British breed of sheep

The Devon Closewool is a British breed of domestic sheep. It is distributed almost exclusively on Exmoor in North Devon, in south-west England. It is raised primarily for meat.

== History ==

The Devon Closewool was developed in the second half of the nineteenth century by cross-breeding native Exmoor ewes with Devon Longwool rams. The oldest known flock dates from 1894. A breed society – the Devon Closewool Sheep Breeders' Society – was formed in 1923, and a flock-book was started in the same year. By 1950 there were close to 230 000 head. In 2009 total breed numbers were estimated to be 5 000. Of these, about 95% were distributed within an area in North Devon some 100 km across, coinciding approximately with the extent of Exmoor; about 75% are within 20 km of the mean centre of distribution.

== Characteristics ==

The Devon Closewool is of medium size, ewes weighing up to about 62 kg and rams up to 100 kg. It is solidly built, with strong legs. It is naturally polled in both sexes, white-woolled and white-faced, with black nostrils and short ears. The fleece is dense and of medium length and staple. It is a hardy grassland breed, well suited to grazing on the grasslands and heaths of the uplands of its area of distribution.

== Use ==

The Devon Closewool is reared for meat and for wool.

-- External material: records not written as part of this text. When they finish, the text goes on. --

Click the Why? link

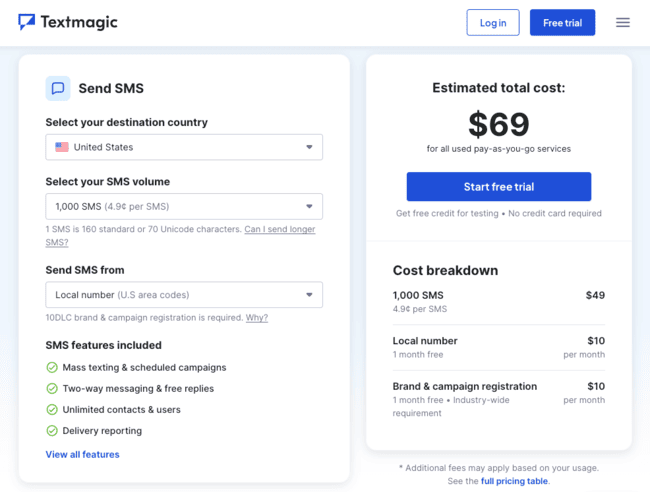(257, 318)
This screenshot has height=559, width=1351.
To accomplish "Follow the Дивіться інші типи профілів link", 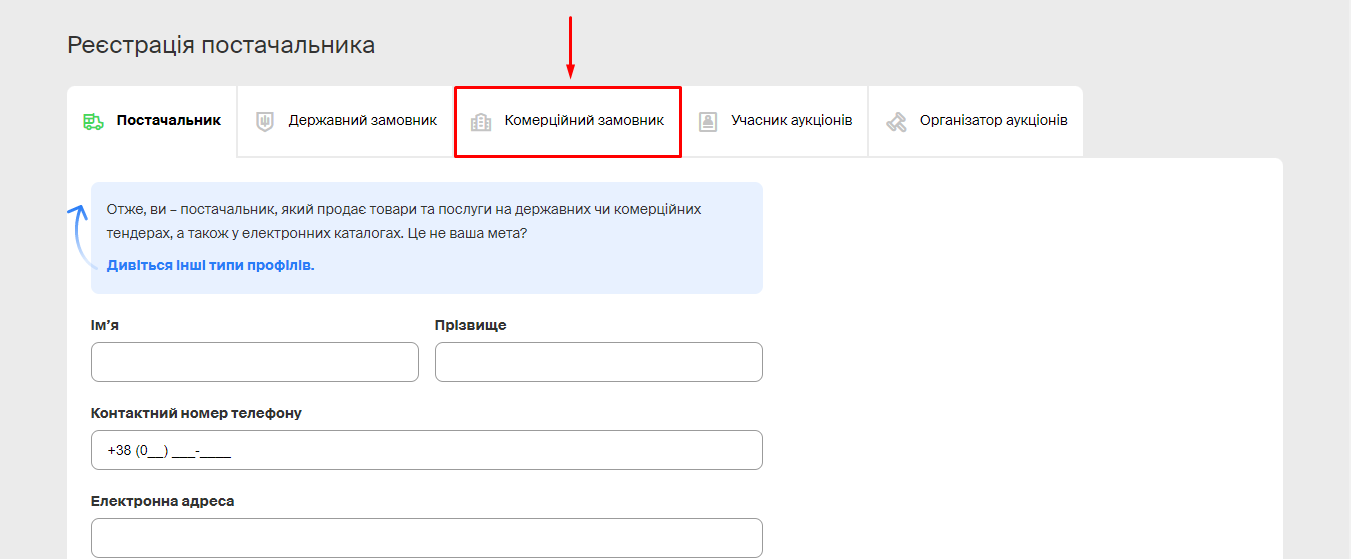I will [210, 266].
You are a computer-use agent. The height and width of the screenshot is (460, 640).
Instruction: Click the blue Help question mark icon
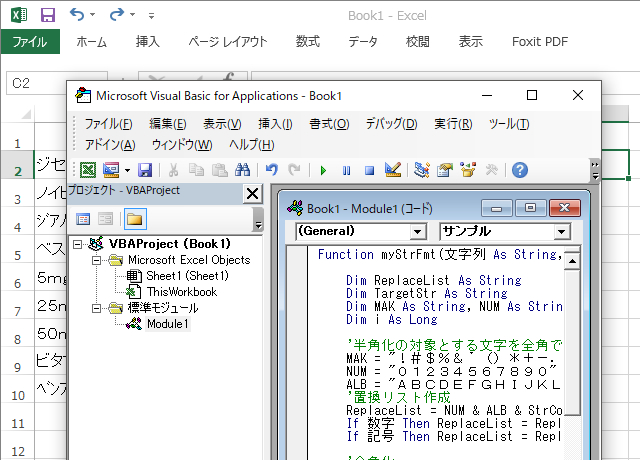[519, 170]
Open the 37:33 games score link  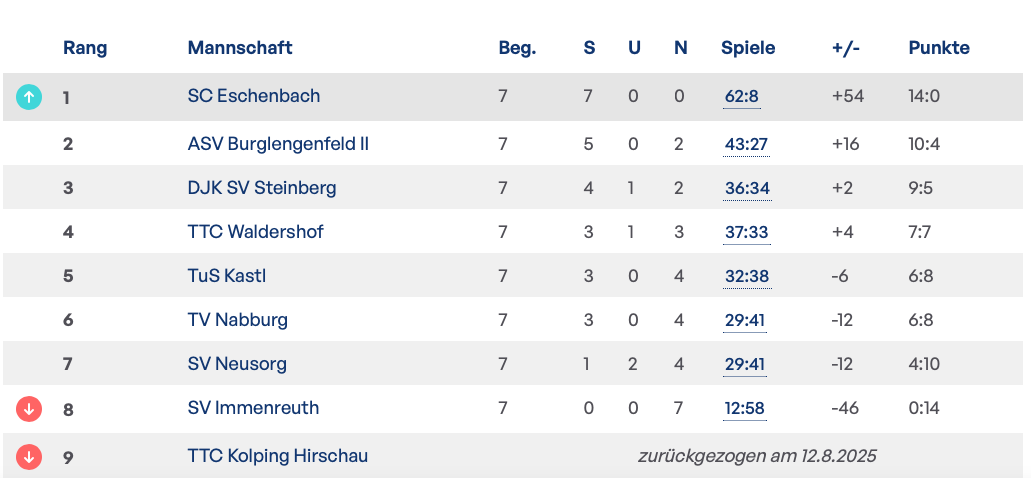pos(746,233)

On lowland grass, lambs may be ready for slaughter at between twelve and sixteen weeks, when they yield a dressed carcase weight of about 18–21 kg; on upland grazing they may take up to twenty-four weeks to reach the same weights. Ewes have good maternal qualities, and a lambing percentage of some 150–160%. Ewes may be put to rams of a terminal breed such as the Suffolk or Texel to produce cross-bred lambs; these grow fast and quickly reach slaughter weight. Ewes may also be put to ram of a breed such as the Blue-faced Leicester to produce more prolific cross-bred "mule" ewes; this is however uncommon.

Ewe fleeces weigh some 3–4 kg, those of rams 5–6 kg. The wool is dense and of medium length; staple length is 100–150 mm, fibre diameter is approximately 35 μm. It is used for carpets or for tweeds and hosiery.